─── DATA SHOWN

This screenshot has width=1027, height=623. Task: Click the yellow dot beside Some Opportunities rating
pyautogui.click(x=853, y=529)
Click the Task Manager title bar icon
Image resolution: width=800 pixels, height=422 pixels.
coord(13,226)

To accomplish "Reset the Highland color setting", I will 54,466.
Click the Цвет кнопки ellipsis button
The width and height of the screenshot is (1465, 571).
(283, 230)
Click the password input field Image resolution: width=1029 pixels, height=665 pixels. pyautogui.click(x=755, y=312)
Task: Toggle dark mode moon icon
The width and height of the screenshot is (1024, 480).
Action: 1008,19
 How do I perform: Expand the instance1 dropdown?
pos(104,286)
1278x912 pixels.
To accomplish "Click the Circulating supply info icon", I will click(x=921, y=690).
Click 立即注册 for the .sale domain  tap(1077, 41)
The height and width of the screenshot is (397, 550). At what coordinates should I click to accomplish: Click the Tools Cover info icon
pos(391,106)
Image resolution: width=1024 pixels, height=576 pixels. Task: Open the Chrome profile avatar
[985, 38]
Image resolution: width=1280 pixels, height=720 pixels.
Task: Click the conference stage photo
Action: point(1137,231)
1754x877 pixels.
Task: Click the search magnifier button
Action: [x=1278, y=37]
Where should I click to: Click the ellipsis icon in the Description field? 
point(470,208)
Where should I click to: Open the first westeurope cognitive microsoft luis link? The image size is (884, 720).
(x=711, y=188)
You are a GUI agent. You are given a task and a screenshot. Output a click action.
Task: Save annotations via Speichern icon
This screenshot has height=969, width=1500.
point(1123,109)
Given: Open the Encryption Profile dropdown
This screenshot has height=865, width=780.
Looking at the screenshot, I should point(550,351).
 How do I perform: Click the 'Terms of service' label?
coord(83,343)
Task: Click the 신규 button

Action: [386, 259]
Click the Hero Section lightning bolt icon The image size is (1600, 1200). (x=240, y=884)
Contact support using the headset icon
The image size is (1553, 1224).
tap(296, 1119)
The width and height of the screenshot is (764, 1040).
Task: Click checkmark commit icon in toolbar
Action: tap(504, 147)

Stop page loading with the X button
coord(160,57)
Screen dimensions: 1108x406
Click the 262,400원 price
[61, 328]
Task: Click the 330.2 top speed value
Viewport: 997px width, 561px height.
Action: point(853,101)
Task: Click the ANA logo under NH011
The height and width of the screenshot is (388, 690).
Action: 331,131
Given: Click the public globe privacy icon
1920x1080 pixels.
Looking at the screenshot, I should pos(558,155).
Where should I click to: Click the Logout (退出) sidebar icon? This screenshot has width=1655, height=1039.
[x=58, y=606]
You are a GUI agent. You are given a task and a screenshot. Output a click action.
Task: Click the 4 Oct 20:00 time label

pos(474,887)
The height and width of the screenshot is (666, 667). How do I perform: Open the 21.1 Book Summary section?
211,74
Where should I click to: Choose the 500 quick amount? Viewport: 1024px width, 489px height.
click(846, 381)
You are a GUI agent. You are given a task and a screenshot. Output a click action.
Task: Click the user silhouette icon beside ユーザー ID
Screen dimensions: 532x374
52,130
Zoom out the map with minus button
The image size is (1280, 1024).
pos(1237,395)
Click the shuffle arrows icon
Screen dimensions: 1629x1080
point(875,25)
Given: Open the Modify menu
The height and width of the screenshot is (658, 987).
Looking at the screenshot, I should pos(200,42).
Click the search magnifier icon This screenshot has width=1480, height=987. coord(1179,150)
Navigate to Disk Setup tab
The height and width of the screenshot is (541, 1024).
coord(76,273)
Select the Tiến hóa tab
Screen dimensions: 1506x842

──────

- AIM OF THE TASK
Retype the records exactly.

- WRITTEN ANSWER
This screenshot has width=1027, height=623. Task: Click the yellow dot beside Some Opportunities rating
pyautogui.click(x=853, y=529)
Click the Task Manager title bar icon
Image resolution: width=800 pixels, height=422 pixels.
coord(13,226)

To accomplish "Reset the Highland color setting", I will 54,466.
Click the Цвет кнопки ellipsis button
The width and height of the screenshot is (1465, 571).
(283, 230)
Click the password input field Image resolution: width=1029 pixels, height=665 pixels. pyautogui.click(x=755, y=312)
Task: Toggle dark mode moon icon
The width and height of the screenshot is (1024, 480).
Action: 1008,19
 How do I perform: Expand the instance1 dropdown?
pos(104,286)
1278x912 pixels.
To accomplish "Click the Circulating supply info icon", I will click(x=921, y=690).
Click 立即注册 for the .sale domain  tap(1077, 41)
The height and width of the screenshot is (397, 550). At what coordinates should I click to accomplish: Click the Tools Cover info icon
pos(391,106)
Image resolution: width=1024 pixels, height=576 pixels. Task: Open the Chrome profile avatar
[985, 38]
Image resolution: width=1280 pixels, height=720 pixels.
Task: Click the conference stage photo
Action: point(1137,231)
1754x877 pixels.
Task: Click the search magnifier button
Action: [x=1278, y=37]
Where should I click to: Click the ellipsis icon in the Description field? 
point(470,208)
Where should I click to: Open the first westeurope cognitive microsoft luis link? The image size is (884, 720).
(x=711, y=188)
You are a GUI agent. You are given a task and a screenshot. Output a click action.
Task: Save annotations via Speichern icon
This screenshot has height=969, width=1500.
point(1123,109)
Given: Open the Encryption Profile dropdown
This screenshot has height=865, width=780.
Looking at the screenshot, I should point(550,351).
 How do I perform: Click the 'Terms of service' label?
coord(83,343)
Task: Click the 신규 button

Action: [386, 259]
Click the Hero Section lightning bolt icon The image size is (1600, 1200). (x=240, y=884)
Contact support using the headset icon
The image size is (1553, 1224).
tap(296, 1119)
The width and height of the screenshot is (764, 1040).
Task: Click checkmark commit icon in toolbar
Action: tap(504, 147)

Stop page loading with the X button
coord(160,57)
Screen dimensions: 1108x406
Click the 262,400원 price
[61, 328]
Task: Click the 330.2 top speed value
Viewport: 997px width, 561px height.
Action: point(853,101)
Task: Click the ANA logo under NH011
The height and width of the screenshot is (388, 690).
Action: 331,131
Given: Click the public globe privacy icon
1920x1080 pixels.
Looking at the screenshot, I should pos(558,155).
Where should I click to: Click the Logout (退出) sidebar icon? This screenshot has width=1655, height=1039.
[x=58, y=606]
You are a GUI agent. You are given a task and a screenshot. Output a click action.
Task: Click the 4 Oct 20:00 time label

pos(474,887)
The height and width of the screenshot is (666, 667). How do I perform: Open the 21.1 Book Summary section?
211,74
Where should I click to: Choose the 500 quick amount? Viewport: 1024px width, 489px height.
click(846, 381)
You are a GUI agent. You are given a task and a screenshot. Output a click action.
Task: Click the user silhouette icon beside ユーザー ID
Screen dimensions: 532x374
52,130
Zoom out the map with minus button
The image size is (1280, 1024).
pos(1237,395)
Click the shuffle arrows icon
Screen dimensions: 1629x1080
point(875,25)
Given: Open the Modify menu
The height and width of the screenshot is (658, 987).
Looking at the screenshot, I should pos(200,42).
Click the search magnifier icon This screenshot has width=1480, height=987. coord(1179,150)
Navigate to Disk Setup tab
The height and width of the screenshot is (541, 1024).
coord(76,273)
Select the Tiến hóa tab
Screen dimensions: 1506x842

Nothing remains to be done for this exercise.